There has been some change recently, say the twins. A recent advertising campaign from Dove beauty products emphasizes the many different types of beauty ideals among women, and an upcoming photo spread in Glamour magazine shows a group of women who are of truly average weight posing in the buff. The unattainability of the entertainment media’s beauty ideal is emphasized by the photo, which shows women who range from size 8 to size 12. Even though the size range is completely average, says Lindsay, the women are called “plus size” in media parlance.

The average American woman today is 5 feet, 4 inches tall, and weighs 163 pounds, which is a size 14 dress, the sisters told the students. The average model is 5-11 and weighs 117 pounds, and wears size zero or smaller clothes.

kites-cooper

The twins say they first found their interest in gender studies after taking JCOM’s Media Smarts class, taught by professor Brenda Cooper. When the class discussed the issue of misrepresentation of women’s bodies in the media, both sisters felt moved, says Lindsay.

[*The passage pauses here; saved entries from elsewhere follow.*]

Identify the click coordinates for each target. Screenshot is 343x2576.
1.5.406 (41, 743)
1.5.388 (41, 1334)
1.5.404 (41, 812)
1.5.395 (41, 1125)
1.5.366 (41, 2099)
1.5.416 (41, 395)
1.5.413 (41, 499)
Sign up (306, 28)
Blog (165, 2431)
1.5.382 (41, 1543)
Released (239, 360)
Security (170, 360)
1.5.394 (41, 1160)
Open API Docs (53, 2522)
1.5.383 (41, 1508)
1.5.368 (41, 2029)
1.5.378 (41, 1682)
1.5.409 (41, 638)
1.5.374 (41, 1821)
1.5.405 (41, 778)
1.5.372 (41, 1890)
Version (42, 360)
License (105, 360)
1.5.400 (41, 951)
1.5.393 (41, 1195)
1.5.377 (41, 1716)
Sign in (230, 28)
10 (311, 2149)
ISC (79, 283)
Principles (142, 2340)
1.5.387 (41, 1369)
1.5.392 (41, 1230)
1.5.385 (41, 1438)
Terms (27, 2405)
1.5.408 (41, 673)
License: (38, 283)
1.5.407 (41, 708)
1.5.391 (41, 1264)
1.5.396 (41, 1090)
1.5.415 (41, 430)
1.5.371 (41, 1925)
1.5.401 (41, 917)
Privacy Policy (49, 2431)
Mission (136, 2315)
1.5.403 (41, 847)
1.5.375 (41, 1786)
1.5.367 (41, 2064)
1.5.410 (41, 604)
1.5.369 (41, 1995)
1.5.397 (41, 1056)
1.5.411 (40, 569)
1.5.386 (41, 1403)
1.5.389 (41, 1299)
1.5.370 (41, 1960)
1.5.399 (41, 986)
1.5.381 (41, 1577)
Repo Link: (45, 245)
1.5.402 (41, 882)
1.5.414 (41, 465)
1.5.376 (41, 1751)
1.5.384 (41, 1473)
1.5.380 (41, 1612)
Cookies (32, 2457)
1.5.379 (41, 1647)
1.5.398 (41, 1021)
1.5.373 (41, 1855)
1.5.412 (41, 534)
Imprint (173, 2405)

“When we started talking about gender and body image in her class, we both just felt basically goosebumps,” she said. “You start to feel that, ‘This is my life…I have felt these things.’

“In the media you’ll see that the key to happiness and success and relationships and careers and anything else is basically being as thin as possible and attracting as many men as possible. But in our own lives, that has never been the case. I don’t know any women who have only attained success in their careers by being stick thin to the criteria of anorexia.”

The two girls are star products of USU’s journalism and communication department, says Cooper, who mentored the twins during their undergraduate years. Since completing their master’s degrees, they have entered the University of Utah’s doctoral program in communication, and plan careers in teaching and research.

“We’re really proud of them,” she said.